→ **DESCRIPTION OF THE TASK**: Go through the data and copy each line where the word "computer" shows up.

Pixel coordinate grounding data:
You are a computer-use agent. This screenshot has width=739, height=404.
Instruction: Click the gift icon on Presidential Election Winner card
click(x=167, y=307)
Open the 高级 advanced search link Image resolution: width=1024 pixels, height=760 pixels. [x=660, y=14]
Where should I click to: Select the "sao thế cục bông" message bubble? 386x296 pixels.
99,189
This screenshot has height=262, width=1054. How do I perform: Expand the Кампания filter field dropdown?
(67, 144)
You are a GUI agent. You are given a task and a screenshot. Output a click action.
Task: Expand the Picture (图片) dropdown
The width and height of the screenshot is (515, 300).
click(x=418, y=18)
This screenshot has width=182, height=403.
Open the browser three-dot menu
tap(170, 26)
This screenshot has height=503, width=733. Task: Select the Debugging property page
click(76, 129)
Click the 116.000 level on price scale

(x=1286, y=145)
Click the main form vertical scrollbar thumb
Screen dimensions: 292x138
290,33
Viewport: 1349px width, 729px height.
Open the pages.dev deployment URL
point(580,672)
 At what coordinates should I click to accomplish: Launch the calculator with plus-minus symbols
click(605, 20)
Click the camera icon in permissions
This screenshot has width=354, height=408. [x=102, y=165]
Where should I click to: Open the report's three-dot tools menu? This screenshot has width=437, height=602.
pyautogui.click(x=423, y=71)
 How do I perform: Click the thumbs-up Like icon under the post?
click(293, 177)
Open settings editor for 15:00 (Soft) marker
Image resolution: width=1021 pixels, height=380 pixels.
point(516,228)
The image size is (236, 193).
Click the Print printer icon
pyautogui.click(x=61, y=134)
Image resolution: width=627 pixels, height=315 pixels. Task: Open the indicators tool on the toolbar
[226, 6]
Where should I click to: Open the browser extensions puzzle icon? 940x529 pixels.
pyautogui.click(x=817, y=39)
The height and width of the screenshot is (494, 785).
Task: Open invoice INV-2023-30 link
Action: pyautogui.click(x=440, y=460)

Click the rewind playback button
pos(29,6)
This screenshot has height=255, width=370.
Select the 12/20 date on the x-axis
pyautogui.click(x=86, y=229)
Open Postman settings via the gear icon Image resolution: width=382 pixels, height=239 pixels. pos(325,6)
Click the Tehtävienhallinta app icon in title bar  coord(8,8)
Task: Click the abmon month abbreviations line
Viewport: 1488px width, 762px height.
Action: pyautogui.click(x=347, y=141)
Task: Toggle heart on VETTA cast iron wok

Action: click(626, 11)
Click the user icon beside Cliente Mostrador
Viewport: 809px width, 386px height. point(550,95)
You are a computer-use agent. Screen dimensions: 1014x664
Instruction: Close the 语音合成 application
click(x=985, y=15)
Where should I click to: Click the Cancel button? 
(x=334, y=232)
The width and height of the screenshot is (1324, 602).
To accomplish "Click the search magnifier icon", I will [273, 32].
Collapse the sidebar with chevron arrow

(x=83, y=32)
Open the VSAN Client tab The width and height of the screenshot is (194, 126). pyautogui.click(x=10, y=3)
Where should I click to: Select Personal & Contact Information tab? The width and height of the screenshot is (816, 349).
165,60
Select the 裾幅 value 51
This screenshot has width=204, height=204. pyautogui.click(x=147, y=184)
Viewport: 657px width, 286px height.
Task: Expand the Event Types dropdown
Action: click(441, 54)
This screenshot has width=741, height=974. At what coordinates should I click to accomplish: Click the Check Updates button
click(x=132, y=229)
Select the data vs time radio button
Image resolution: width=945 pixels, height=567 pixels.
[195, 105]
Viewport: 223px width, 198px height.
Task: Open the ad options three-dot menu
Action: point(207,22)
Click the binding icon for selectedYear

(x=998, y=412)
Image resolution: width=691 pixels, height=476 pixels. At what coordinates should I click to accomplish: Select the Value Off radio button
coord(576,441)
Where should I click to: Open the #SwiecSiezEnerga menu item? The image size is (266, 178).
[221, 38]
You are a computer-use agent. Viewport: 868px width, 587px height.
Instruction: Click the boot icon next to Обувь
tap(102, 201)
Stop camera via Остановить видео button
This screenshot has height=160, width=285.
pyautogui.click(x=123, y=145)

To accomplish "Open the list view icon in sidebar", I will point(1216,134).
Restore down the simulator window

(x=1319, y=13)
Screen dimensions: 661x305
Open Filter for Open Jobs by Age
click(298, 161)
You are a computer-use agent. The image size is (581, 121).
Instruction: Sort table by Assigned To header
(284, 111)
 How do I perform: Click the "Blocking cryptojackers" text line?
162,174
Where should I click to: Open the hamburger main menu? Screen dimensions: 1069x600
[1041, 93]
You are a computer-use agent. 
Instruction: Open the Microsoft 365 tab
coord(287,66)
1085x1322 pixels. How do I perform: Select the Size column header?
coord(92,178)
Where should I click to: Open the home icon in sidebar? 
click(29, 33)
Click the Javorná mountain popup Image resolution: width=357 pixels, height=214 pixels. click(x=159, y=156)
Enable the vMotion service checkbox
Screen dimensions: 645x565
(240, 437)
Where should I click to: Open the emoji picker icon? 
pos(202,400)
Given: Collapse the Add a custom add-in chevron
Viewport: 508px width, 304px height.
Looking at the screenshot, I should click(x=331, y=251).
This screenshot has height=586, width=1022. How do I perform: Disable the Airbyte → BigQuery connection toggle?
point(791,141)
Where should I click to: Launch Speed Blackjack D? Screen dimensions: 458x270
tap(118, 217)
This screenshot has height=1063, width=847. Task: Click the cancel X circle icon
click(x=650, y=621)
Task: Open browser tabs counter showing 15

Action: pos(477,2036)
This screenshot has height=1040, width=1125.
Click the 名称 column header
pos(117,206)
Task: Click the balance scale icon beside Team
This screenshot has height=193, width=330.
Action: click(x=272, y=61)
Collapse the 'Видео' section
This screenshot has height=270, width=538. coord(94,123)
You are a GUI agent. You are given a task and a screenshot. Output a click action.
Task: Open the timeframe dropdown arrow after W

→ **TASK ANSWER**:
You are a computer-use agent. This screenshot has width=739, height=404.
You are a computer-use agent. Screen dimensions: 1014x664
You are a computer-use agent. Viewport: 868px width, 587px height.
You are a computer-use agent. The image size is (581, 121).
You are a computer-use agent. 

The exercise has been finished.